__What this task involves__
In the passage about older video games, how long did the writer who got stuck on Doom 2 usually try to work it out before giving in?

━━━━━ Source passage

I remember games on the N64, no instruction just "you work it out dip****" and you didn't have the internet to back you up if you were stuck for like 5 hours, you just kept going, usually ragequit then got it in one the next day.

And when you found out something cool on a game you could amaze your friends with it. Now they'd just say you found it on youtube or they already saw it on facebook.

Todays games, they basically tell you what to do, exactly how to do it and the games aren't, logically speaking, difficult now.
Storyline is also way shorter in a lot of cases. I think it's the way things are just going, probably easier to mass market that kind of game I guess.

Can relate to this, got stuck on doom 2 a couple of times last night, just stuck 'doom 2 level X' into google and the first result was always a youtube vid walkthrough of the level. haha!

Although, I'd always run around trying to work it out for 10-15 mins before caving.
 
I have to agree on gameplay, it's all handed to you nowadays.
I remember games on the N64, no instruction just "you work it out dip****" and you didn't have the internet to back you up if you were stuck for like 5 hours, you just kept going, usually ragequit then got it in one the next day.

And when you found out something cool on a game you could amaze your friends with it. Now they'd just say you found it on youtube or they already saw it on facebook.

Todays games, they basically tell you what to do, exactly how to do it and the games aren't, logically speaking, difficult now.

━━━━━━━━━━
━━━━━ Data section

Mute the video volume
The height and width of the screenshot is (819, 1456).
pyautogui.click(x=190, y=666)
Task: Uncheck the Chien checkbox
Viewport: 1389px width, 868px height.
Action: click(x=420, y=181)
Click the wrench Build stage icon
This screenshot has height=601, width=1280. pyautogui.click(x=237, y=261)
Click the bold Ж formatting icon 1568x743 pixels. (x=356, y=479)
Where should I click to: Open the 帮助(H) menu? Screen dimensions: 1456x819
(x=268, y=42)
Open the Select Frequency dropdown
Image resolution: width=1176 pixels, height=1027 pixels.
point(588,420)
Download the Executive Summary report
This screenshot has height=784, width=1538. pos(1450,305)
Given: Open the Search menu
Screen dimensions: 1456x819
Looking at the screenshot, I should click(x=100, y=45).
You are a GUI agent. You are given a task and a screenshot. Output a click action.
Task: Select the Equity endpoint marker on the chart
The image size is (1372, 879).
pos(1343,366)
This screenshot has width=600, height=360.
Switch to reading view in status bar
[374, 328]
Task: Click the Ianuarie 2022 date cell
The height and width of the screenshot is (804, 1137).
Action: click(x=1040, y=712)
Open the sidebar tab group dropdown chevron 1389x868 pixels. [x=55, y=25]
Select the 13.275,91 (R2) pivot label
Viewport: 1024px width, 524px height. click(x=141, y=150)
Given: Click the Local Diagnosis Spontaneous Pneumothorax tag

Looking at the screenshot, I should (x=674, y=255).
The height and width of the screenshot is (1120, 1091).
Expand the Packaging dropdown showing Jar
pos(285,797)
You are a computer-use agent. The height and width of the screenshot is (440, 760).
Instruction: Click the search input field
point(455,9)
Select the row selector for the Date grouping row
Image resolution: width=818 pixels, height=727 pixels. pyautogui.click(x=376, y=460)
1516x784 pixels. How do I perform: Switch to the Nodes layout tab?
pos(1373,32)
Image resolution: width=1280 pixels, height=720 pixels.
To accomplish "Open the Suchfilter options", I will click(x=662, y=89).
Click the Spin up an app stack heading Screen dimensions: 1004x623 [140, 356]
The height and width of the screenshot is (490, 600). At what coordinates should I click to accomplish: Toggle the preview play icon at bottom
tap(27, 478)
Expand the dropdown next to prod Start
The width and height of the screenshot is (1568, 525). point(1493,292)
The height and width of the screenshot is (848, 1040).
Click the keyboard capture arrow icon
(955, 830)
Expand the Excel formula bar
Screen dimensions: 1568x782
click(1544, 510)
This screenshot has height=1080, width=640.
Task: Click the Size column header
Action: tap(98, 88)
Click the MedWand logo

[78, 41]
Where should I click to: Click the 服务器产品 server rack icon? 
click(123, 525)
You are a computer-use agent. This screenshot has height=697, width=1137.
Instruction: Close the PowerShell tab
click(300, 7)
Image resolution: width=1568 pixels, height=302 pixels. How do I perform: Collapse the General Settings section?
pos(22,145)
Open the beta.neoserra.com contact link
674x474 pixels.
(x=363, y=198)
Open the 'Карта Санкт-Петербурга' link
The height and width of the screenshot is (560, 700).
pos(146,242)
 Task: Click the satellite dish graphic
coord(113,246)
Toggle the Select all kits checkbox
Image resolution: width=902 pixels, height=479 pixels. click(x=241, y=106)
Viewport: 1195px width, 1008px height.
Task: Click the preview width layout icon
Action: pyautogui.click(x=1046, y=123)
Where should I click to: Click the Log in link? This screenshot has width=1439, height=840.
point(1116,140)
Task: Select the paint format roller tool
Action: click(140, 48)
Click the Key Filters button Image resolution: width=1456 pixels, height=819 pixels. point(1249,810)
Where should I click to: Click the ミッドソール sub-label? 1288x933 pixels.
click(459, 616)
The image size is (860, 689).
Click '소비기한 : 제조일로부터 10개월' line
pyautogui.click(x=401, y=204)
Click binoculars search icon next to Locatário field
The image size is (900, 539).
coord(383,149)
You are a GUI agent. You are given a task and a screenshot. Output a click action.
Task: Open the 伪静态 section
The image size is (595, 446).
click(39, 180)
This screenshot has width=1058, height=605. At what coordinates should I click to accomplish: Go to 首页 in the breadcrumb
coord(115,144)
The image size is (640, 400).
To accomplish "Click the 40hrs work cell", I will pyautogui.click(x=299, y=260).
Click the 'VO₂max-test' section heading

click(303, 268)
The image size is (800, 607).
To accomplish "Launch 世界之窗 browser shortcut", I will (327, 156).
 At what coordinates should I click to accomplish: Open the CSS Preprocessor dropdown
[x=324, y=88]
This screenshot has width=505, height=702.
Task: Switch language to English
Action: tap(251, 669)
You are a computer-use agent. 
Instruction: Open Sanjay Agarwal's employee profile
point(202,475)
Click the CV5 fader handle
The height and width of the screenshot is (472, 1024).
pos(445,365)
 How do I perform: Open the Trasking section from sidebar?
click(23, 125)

━━━━━━━━━━

__Completed task__
For 10 to 15 minutes.